第5話
僕と課長が隣の家の前に行くと、軽自動車がガレージに入ってくるところだった。車から降りてきたのは中年の男。こいつが津嶋か?
男はこっちを振り向いた。
「おや? 涌井さん。どうかしましたか?」
にこやかな顔で挨拶している。白々しい、砂金を盗んでおいて……
「津嶋さん。これはどういう事ですか?」
課長はミクシイの開いているスマホを見せた。
「む! もう気がつきましたか。仕方ないですね」
あっさり認めるのか?
「どうぞ」
津嶋は僕と課長に紙コップを渡した。
この中に盗んだ砂金が? いや、何も入っていない。
その紙コップに津嶋は酒を注いだ。
なんのつもりだ?
ん? 酒の中に何かキラキラ光る物が……砂金か? いや、砂金にしては小さすぎるぞ。
「今年の正月に売れ残った金箔入りの酒が半額で売っているのを見つけましたね。思わず買ってしまいましたよ」
黄金ゲット! てそういう意味かい! 紛らわしい! では砂金は?
「パパ、ただいま」
課長の娘が自転車に乗って帰ってきたのはその時。その後ろから奥さんが……
「あなた! なに昼間から酒なんか飲んでいるんですか!」
「いや……これはだな。

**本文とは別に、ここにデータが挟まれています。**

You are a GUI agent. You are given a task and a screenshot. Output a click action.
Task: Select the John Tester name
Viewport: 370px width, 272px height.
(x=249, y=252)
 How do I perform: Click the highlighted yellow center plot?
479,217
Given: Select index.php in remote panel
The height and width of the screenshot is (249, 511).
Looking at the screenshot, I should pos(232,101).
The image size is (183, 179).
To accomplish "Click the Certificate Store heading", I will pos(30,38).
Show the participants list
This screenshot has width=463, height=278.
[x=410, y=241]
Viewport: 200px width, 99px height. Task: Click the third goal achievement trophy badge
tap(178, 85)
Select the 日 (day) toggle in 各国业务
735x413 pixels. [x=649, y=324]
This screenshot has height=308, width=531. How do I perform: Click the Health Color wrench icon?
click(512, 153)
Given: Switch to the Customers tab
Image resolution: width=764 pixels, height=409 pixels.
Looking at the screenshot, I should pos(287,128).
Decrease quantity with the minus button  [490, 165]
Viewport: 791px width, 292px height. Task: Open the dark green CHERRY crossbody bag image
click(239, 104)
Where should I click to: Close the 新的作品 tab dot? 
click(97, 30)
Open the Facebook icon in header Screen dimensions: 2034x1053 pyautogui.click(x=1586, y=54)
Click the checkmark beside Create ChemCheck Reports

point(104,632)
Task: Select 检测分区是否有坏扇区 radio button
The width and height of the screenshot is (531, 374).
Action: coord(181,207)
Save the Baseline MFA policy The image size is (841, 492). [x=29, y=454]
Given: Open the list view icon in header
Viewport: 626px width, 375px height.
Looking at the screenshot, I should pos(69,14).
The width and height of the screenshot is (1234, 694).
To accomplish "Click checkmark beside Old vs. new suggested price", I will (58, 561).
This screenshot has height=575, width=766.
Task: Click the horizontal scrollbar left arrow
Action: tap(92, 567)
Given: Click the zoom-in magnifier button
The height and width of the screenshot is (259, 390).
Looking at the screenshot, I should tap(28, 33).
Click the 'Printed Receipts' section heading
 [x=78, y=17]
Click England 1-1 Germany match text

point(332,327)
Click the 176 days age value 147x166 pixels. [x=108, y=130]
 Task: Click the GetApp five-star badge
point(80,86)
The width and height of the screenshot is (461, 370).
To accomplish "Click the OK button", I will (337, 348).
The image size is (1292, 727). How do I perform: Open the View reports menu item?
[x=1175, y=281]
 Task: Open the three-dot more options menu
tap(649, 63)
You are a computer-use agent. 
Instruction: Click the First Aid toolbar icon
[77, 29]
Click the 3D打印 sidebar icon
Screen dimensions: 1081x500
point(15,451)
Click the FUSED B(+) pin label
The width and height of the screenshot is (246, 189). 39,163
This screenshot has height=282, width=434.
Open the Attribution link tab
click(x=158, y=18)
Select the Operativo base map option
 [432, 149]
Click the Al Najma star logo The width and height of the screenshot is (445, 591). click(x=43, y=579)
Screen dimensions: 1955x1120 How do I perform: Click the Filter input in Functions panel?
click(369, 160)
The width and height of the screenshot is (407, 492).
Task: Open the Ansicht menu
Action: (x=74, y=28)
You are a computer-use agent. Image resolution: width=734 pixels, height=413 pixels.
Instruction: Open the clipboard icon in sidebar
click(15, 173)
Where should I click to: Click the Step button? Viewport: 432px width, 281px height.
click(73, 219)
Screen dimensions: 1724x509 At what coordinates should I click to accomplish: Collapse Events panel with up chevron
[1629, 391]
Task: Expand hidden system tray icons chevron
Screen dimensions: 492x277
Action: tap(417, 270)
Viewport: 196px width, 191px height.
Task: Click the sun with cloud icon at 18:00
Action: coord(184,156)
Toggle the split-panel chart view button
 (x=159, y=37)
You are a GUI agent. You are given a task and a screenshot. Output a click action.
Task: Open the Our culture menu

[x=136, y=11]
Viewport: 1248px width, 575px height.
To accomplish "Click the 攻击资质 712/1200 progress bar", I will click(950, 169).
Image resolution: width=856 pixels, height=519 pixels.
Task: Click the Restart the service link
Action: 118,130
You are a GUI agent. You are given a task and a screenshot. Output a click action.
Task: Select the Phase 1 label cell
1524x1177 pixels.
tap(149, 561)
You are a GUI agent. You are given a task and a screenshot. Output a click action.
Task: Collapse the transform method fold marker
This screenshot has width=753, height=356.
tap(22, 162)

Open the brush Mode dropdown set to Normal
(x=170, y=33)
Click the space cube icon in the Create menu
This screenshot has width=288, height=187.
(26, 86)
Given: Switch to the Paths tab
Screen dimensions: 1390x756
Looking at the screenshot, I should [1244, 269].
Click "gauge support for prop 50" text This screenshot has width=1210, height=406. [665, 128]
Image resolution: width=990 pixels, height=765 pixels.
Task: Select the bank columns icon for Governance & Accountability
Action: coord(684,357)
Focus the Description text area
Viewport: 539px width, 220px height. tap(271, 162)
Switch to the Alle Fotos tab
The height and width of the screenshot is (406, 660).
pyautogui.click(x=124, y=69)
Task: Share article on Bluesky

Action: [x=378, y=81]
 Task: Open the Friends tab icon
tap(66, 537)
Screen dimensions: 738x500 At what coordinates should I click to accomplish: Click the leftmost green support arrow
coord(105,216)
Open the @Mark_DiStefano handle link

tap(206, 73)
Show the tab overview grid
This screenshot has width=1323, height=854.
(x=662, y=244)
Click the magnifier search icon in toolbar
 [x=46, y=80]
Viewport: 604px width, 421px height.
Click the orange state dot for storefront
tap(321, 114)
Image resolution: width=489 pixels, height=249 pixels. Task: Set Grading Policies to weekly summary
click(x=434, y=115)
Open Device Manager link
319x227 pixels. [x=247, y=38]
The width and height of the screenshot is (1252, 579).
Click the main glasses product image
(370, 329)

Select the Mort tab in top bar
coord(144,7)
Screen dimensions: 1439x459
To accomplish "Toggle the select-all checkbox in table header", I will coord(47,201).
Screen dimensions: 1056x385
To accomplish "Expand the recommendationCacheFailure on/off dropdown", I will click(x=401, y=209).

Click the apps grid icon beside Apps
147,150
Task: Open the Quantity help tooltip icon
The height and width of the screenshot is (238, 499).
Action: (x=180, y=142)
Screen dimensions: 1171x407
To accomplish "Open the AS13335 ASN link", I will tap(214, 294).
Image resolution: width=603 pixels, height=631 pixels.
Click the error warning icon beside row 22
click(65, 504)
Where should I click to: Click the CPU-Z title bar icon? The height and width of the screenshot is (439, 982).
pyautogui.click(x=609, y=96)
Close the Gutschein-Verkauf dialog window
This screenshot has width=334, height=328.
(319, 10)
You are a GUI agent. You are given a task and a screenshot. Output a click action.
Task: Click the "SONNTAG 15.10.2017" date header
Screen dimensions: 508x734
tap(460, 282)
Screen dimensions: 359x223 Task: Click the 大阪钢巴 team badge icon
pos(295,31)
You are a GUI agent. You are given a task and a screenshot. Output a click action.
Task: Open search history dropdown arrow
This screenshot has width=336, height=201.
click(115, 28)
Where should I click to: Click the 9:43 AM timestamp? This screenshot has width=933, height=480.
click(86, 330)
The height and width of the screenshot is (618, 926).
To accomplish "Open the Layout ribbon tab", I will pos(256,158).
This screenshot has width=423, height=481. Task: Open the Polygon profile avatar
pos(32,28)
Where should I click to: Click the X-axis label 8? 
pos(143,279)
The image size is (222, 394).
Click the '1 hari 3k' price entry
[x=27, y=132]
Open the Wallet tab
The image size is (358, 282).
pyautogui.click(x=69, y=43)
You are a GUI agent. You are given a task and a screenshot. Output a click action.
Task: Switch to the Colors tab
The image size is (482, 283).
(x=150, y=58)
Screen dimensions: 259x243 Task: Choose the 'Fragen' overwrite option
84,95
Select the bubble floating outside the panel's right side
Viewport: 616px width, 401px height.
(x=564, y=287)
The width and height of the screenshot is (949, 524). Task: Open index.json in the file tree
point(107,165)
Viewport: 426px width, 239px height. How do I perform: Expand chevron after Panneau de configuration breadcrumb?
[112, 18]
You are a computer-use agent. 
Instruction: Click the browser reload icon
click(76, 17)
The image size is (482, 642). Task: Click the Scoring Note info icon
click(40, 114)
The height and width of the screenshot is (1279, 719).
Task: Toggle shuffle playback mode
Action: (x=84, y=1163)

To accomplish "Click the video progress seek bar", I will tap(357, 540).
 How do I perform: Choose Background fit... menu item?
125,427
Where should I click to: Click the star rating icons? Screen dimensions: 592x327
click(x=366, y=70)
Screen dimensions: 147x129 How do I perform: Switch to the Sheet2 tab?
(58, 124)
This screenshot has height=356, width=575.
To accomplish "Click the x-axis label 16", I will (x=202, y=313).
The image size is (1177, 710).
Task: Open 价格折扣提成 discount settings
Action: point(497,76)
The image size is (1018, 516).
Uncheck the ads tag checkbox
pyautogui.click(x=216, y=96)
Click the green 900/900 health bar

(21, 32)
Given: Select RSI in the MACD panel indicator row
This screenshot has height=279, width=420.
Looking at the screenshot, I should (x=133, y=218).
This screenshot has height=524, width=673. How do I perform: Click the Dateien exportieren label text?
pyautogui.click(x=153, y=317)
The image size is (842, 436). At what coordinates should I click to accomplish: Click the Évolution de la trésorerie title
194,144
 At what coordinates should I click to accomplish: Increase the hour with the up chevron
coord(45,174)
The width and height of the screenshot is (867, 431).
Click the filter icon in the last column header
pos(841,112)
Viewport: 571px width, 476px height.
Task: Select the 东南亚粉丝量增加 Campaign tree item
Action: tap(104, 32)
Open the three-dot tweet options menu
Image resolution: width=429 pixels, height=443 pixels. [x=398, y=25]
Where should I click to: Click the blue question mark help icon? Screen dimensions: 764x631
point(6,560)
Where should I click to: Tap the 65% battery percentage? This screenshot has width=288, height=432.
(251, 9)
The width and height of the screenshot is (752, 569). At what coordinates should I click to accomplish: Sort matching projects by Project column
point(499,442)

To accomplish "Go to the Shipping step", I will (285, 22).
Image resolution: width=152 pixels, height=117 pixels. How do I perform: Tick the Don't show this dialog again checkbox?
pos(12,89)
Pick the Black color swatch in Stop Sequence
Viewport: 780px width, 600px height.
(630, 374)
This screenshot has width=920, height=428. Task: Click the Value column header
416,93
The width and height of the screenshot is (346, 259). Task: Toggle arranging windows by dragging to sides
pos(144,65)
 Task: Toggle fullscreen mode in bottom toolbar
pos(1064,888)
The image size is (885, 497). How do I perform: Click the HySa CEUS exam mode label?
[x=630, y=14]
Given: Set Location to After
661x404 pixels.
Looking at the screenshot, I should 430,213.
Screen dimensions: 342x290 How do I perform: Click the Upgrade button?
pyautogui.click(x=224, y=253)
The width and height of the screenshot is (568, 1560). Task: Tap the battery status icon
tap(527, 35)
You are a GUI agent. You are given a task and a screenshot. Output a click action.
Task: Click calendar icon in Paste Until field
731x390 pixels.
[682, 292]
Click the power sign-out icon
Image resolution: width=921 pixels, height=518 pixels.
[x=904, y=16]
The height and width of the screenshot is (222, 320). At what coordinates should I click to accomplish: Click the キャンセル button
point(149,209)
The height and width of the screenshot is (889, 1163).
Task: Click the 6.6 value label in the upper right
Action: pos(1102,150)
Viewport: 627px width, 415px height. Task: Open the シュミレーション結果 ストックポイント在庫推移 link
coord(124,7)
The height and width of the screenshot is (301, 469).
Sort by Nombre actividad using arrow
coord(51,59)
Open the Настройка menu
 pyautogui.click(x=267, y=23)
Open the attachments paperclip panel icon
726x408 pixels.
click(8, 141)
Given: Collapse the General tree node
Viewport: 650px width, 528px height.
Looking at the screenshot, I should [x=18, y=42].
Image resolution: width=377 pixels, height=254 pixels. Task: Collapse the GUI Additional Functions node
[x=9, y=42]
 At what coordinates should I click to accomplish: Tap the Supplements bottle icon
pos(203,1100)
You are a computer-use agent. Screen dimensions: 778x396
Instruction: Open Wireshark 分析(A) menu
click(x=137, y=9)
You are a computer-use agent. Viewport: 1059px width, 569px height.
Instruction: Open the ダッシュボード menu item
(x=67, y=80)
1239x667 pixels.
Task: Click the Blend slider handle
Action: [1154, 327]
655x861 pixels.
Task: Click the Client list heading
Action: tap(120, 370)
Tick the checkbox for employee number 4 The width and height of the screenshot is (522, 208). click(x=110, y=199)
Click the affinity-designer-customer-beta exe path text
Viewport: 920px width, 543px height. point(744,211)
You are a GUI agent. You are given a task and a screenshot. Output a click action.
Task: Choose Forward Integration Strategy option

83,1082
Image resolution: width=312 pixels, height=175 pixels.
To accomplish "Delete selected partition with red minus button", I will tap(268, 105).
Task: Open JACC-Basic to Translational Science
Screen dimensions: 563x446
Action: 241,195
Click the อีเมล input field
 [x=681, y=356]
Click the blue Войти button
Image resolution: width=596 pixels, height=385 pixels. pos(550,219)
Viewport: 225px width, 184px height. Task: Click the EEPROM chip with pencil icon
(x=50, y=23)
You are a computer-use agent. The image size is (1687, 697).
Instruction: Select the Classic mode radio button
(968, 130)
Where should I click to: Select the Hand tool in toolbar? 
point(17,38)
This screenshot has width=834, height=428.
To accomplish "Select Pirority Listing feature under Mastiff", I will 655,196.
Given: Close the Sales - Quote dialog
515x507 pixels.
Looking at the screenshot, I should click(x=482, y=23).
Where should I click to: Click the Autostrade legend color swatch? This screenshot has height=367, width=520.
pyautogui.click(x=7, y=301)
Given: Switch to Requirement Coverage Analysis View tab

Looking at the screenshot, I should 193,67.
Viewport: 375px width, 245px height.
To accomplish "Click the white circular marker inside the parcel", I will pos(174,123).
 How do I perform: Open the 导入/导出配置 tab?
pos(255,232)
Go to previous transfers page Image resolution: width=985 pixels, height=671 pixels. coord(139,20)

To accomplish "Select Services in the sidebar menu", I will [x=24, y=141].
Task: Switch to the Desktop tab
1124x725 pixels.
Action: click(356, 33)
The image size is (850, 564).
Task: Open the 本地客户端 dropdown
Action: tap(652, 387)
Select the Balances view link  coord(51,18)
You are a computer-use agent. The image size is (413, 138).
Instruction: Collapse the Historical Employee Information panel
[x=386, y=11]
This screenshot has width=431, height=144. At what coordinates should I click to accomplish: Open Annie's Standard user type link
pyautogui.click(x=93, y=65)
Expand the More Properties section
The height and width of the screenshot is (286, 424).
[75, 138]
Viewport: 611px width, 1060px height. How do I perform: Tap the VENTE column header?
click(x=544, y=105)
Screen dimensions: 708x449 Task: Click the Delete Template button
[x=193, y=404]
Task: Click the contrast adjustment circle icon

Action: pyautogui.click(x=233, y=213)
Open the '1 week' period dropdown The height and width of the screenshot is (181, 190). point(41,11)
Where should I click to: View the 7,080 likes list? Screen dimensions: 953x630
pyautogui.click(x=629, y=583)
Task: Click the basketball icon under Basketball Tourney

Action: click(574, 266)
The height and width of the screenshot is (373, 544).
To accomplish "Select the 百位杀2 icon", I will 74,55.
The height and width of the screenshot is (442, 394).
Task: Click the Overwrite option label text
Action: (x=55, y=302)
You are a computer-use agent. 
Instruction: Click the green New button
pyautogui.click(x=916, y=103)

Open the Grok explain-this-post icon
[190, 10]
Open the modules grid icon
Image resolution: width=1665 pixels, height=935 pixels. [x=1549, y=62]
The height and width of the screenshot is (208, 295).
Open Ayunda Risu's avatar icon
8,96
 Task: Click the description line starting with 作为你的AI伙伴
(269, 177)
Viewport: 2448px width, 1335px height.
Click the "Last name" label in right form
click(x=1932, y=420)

津嶋さんからの、お裾分けで……」
「津嶋さん、困りますよ」
「これはすみません。奥さん」
一方、娘の方は自転車を降りると、僕の方へ寄ってきて赤い円筒形の物を差し出した。
「お兄ちゃん。これ見て」
受け取ってみると、万華鏡だ。姉さんのカフェでやっていた手作り万華鏡教室で作ったのだろう。
「どれどれ」
さっそく万華鏡を覗いてクルクルと回して見た。
「ねえ。綺麗でしょ?」
確かに綺麗だ。綺麗だが……これは?
「あの……課長、ありました」
「ん? あったって、何が?」
「砂金です」
「え?」
課長は僕の差し出した万華鏡をのぞき込んだ。
「パパ。これ返すね。ちょっとだけ万華鏡に使ったけどいいでしょ」
娘の手には、砂金の入った小瓶が握られていた。